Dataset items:
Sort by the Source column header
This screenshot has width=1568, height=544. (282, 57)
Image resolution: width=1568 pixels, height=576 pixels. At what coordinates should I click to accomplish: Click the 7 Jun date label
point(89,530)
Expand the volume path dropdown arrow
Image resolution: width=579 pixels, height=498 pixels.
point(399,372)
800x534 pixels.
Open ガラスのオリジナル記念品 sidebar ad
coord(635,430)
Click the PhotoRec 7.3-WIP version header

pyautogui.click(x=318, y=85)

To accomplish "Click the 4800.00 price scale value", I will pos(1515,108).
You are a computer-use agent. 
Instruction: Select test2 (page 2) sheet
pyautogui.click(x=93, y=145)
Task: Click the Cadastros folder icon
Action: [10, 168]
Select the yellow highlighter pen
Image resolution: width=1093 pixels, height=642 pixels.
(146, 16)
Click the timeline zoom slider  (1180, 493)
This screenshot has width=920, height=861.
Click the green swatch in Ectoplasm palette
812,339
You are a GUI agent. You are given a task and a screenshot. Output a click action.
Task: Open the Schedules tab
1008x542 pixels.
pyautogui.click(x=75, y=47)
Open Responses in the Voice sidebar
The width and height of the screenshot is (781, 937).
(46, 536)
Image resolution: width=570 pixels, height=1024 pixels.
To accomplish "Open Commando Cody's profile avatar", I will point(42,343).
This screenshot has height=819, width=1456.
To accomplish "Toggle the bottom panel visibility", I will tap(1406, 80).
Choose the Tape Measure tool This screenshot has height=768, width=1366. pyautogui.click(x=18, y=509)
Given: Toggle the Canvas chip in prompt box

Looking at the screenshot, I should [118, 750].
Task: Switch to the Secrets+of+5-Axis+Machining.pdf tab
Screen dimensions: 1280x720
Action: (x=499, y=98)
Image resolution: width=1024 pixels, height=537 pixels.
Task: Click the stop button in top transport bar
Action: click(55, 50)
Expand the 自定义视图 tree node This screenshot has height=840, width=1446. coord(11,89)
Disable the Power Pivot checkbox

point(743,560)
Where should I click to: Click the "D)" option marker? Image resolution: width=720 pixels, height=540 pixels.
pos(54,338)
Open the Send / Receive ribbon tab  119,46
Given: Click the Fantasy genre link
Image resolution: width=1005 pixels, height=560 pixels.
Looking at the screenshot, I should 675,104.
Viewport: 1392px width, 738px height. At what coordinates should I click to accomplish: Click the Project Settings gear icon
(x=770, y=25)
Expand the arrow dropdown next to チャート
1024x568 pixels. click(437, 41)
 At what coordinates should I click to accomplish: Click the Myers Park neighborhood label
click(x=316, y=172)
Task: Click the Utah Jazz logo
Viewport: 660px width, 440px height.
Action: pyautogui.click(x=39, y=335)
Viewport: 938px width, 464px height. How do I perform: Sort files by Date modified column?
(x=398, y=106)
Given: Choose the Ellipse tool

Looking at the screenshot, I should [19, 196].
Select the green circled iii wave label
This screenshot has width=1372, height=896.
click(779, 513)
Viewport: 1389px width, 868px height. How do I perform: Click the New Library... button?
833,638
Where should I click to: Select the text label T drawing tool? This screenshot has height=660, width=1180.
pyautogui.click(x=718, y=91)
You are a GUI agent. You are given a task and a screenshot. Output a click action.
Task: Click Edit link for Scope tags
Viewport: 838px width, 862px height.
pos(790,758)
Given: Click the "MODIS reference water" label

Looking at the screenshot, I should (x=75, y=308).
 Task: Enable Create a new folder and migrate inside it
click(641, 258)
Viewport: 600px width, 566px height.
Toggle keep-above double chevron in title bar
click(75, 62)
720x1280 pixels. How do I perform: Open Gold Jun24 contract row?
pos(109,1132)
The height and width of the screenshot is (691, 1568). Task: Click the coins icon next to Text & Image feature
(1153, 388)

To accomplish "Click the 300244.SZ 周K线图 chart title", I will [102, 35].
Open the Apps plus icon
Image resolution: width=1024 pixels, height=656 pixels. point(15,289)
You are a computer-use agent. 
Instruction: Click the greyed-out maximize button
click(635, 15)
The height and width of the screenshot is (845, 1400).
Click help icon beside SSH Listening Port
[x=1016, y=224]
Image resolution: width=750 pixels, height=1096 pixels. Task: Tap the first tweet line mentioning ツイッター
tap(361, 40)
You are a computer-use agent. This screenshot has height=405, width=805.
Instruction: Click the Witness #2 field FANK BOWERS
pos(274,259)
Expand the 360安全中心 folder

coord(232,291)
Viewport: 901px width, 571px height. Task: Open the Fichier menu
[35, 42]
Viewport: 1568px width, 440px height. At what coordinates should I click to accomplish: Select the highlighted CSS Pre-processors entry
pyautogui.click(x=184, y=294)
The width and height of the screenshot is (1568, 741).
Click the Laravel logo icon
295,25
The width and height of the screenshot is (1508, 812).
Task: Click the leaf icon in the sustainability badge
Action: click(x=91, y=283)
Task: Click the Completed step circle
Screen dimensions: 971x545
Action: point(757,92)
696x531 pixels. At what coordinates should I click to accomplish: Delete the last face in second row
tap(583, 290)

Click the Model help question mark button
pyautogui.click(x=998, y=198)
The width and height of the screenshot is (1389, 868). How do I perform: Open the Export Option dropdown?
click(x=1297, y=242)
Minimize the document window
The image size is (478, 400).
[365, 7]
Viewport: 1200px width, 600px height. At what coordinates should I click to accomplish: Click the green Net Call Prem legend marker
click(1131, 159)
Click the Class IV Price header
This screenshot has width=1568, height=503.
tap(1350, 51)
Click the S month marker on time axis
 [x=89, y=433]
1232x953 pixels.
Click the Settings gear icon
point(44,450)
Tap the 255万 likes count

> [Exercise prompt] Please turn all the items above into a JSON list of strings with one string per line, leaving out blank lines.

> [Exercise result]
[
  "Sort by the Source column header",
  "This screenshot has width=1568, height=544. (282, 57)",
  "Image resolution: width=1568 pixels, height=576 pixels. At what coordinates should I click to accomplish: Click the 7 Jun date label",
  "point(89,530)",
  "Expand the volume path dropdown arrow",
  "Image resolution: width=579 pixels, height=498 pixels.",
  "point(399,372)",
  "800x534 pixels.",
  "Open ガラスのオリジナル記念品 sidebar ad",
  "coord(635,430)",
  "Click the PhotoRec 7.3-WIP version header",
  "pyautogui.click(x=318, y=85)",
  "To accomplish \"Click the 4800.00 price scale value\", I will pos(1515,108).",
  "You are a computer-use agent. ",
  "Instruction: Select test2 (page 2) sheet",
  "pyautogui.click(x=93, y=145)",
  "Task: Click the Cadastros folder icon",
  "Action: [10, 168]",
  "Select the yellow highlighter pen",
  "Image resolution: width=1093 pixels, height=642 pixels.",
  "(146, 16)",
  "Click the timeline zoom slider  (1180, 493)",
  "This screenshot has width=920, height=861.",
  "Click the green swatch in Ectoplasm palette",
  "812,339",
  "You are a GUI agent. You are given a task and a screenshot. Output a click action.",
  "Task: Open the Schedules tab",
  "1008x542 pixels.",
  "pyautogui.click(x=75, y=47)",
  "Open Responses in the Voice sidebar",
  "The width and height of the screenshot is (781, 937).",
  "(46, 536)",
  "Image resolution: width=570 pixels, height=1024 pixels.",
  "To accomplish \"Open Commando Cody's profile avatar\", I will point(42,343).",
  "This screenshot has height=819, width=1456.",
  "To accomplish \"Toggle the bottom panel visibility\", I will tap(1406, 80).",
  "Choose the Tape Measure tool This screenshot has height=768, width=1366. pyautogui.click(x=18, y=509)",
  "Given: Toggle the Canvas chip in prompt box",
  "Looking at the screenshot, I should [118, 750].",
  "Task: Switch to the Secrets+of+5-Axis+Machining.pdf tab",
  "Screen dimensions: 1280x720",
  "Action: (x=499, y=98)",
  "Image resolution: width=1024 pixels, height=537 pixels.",
  "Task: Click the stop button in top transport bar",
  "Action: click(55, 50)",
  "Expand the 自定义视图 tree node This screenshot has height=840, width=1446. coord(11,89)",
  "Disable the Power Pivot checkbox",
  "point(743,560)",
  "Where should I click to: Click the \"D)\" option marker? Image resolution: width=720 pixels, height=540 pixels.",
  "pos(54,338)",
  "Open the Send / Receive ribbon tab  119,46",
  "Given: Click the Fantasy genre link",
  "Image resolution: width=1005 pixels, height=560 pixels.",
  "Looking at the screenshot, I should 675,104.",
  "Viewport: 1392px width, 738px height. At what coordinates should I click to accomplish: Click the Project Settings gear icon",
  "(x=770, y=25)",
  "Expand the arrow dropdown next to チャート",
  "1024x568 pixels. click(437, 41)",
  " At what coordinates should I click to accomplish: Click the Myers Park neighborhood label",
  "click(x=316, y=172)",
  "Task: Click the Utah Jazz logo",
  "Viewport: 660px width, 440px height.",
  "Action: pyautogui.click(x=39, y=335)",
  "Viewport: 938px width, 464px height. How do I perform: Sort files by Date modified column?",
  "(x=398, y=106)",
  "Given: Choose the Ellipse tool",
  "Looking at the screenshot, I should [19, 196].",
  "Select the green circled iii wave label",
  "This screenshot has width=1372, height=896.",
  "click(779, 513)",
  "Viewport: 1389px width, 868px height. How do I perform: Click the New Library... button?",
  "833,638",
  "Where should I click to: Select the text label T drawing tool? This screenshot has height=660, width=1180.",
  "pyautogui.click(x=718, y=91)",
  "You are a GUI agent. You are given a task and a screenshot. Output a click action.",
  "Task: Click Edit link for Scope tags",
  "Viewport: 838px width, 862px height.",
  "pos(790,758)",
  "Given: Click the \"MODIS reference water\" label",
  "Looking at the screenshot, I should (x=75, y=308).",
  " Task: Enable Create a new folder and migrate inside it",
  "click(641, 258)",
  "Viewport: 600px width, 566px height.",
  "Toggle keep-above double chevron in title bar",
  "click(75, 62)",
  "720x1280 pixels. How do I perform: Open Gold Jun24 contract row?",
  "pos(109,1132)",
  "The height and width of the screenshot is (691, 1568). Task: Click the coins icon next to Text & Image feature",
  "(1153, 388)",
  "To accomplish \"Click the 300244.SZ 周K线图 chart title\", I will [102, 35].",
  "Open the Apps plus icon",
  "Image resolution: width=1024 pixels, height=656 pixels. point(15,289)",
  "You are a computer-use agent. ",
  "Instruction: Click the greyed-out maximize button",
  "click(635, 15)",
  "The height and width of the screenshot is (845, 1400).",
  "Click help icon beside SSH Listening Port",
  "[x=1016, y=224]",
  "Image resolution: width=750 pixels, height=1096 pixels. Task: Tap the first tweet line mentioning ツイッター",
  "tap(361, 40)",
  "You are a computer-use agent. This screenshot has height=405, width=805.",
  "Instruction: Click the Witness #2 field FANK BOWERS",
  "pos(274,259)",
  "Expand the 360安全中心 folder",
  "coord(232,291)",
  "Viewport: 901px width, 571px height. Task: Open the Fichier menu",
  "[35, 42]",
  "Viewport: 1568px width, 440px height. At what coordinates should I click to accomplish: Select the highlighted CSS Pre-processors entry",
  "pyautogui.click(x=184, y=294)",
  "The width and height of the screenshot is (1568, 741).",
  "Click the Laravel logo icon",
  "295,25",
  "The width and height of the screenshot is (1508, 812).",
  "Task: Click the leaf icon in the sustainability badge",
  "Action: click(x=91, y=283)",
  "Task: Click the Completed step circle",
  "Screen dimensions: 971x545",
  "Action: point(757,92)",
  "696x531 pixels. At what coordinates should I click to accomplish: Delete the last face in second row",
  "tap(583, 290)",
  "Click the Model help question mark button",
  "pyautogui.click(x=998, y=198)",
  "The width and height of the screenshot is (1389, 868). How do I perform: Open the Export Option dropdown?",
  "click(x=1297, y=242)",
  "Minimize the document window",
  "The image size is (478, 400).",
  "[365, 7]",
  "Viewport: 1200px width, 600px height. At what coordinates should I click to accomplish: Click the green Net Call Prem legend marker",
  "click(1131, 159)",
  "Click the Class IV Price header",
  "This screenshot has width=1568, height=503.",
  "tap(1350, 51)",
  "Click the S month marker on time axis",
  " [x=89, y=433]",
  "1232x953 pixels.",
  "Click the Settings gear icon",
  "point(44,450)",
  "Tap the 255万 likes count"
]